Globally, the steel industry is witnessing consolidation and changes in the traditional business model. Instead of moving large quantities of iron ore, companies are now moving efficient material which is steel based (de-integrated production). We took into account possible steel price change, and geographical and product mix possibilities while bidding. We are optimistic that we can extract benefits from the acquisition in different scenarios.
How far were you prepared to go considering the strategic advantages that Corus offers?
I think at this point of time, in the steel industry, the business cycle has been better. We had taken a view that we would not go beyond a point of prudence and we did not reach that limit. The price has been higher than what it was when we started, owing to circumstances that existed. We believe that the price today will, looking back in time, prove to be one that was worthwhile because the price of steel companies in the coming year will likely be even higher.
What are your plans on supply of raw materials to Corus?
We plan to improve Corus’s profitability and operational efficiencies; adopt a philosophy of de-integrated production. We expect significant synergies.
Are you interested in acquiring iron ore assets overseas?
We will look at all possible opportunities in line with the company’s strategic direction.
Directionally, do you see any changes for Tata Steel from being a low cost steel maker?
The combined entity will emerge as the second-most geographically diversified steel company. It will have access to high value-added product mix and strong market positions in automotive, construction and packaging. The combine will be the second largest tin-plate maker in the world.

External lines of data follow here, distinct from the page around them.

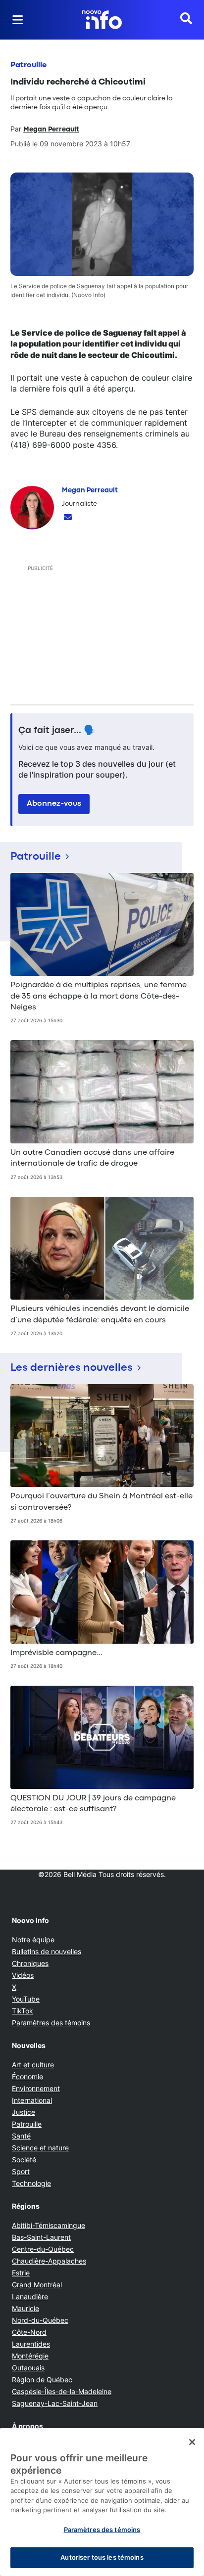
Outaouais (28, 2367)
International (32, 2100)
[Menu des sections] (18, 20)
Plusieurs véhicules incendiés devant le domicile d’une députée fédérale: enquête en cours (99, 1314)
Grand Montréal (37, 2284)
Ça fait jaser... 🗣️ (57, 731)
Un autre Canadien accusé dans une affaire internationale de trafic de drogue (92, 1158)
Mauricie (25, 2308)
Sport (21, 2171)
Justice (23, 2112)
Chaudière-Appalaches (49, 2261)
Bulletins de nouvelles (46, 1951)
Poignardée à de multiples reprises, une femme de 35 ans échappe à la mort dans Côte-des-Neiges (98, 996)
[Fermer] (192, 2442)
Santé (21, 2136)
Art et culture (33, 2064)
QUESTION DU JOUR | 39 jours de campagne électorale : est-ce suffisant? (93, 1804)
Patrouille (28, 65)
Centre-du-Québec (43, 2249)
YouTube (26, 1999)
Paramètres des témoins (51, 2023)
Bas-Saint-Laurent (41, 2237)
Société (24, 2159)
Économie (27, 2076)
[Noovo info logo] (102, 19)
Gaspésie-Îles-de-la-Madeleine (61, 2391)
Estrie (21, 2273)
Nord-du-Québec (40, 2320)
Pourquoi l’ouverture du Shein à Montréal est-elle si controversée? (101, 1502)
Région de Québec (42, 2379)
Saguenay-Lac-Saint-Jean (55, 2403)
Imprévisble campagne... (56, 1653)
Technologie (31, 2183)
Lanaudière (30, 2296)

Of course, there is a great amount of cultural fit between the two companies, which is, perhaps, the most important thing in any post-acquisition integration process between two large companies.
Could you shed light on the potential financing options for the $8 billion debt to be garnered from banks aside from the Tatas’ commitment of $4.1 billion to the SPV?
Tata Steel is working on the funding structure and financing options; the same will be announced at an appropriate time.
Does the plan include fund-raising through ADRs from group companies?
It is too premature to comment on the same.
Would the new business model of the two companies necessitate a rationalisation of the workforce?
Any new change involves a certain amount of apprehension. This acquisition is about making an entity more competitive so that jobs can also be secured better. We are not a company that looks at jobs first. We would first try and improve the productivity and output with the same number of people. It is important for us to get the respect of people, raise their motivation and strengthen the partnership.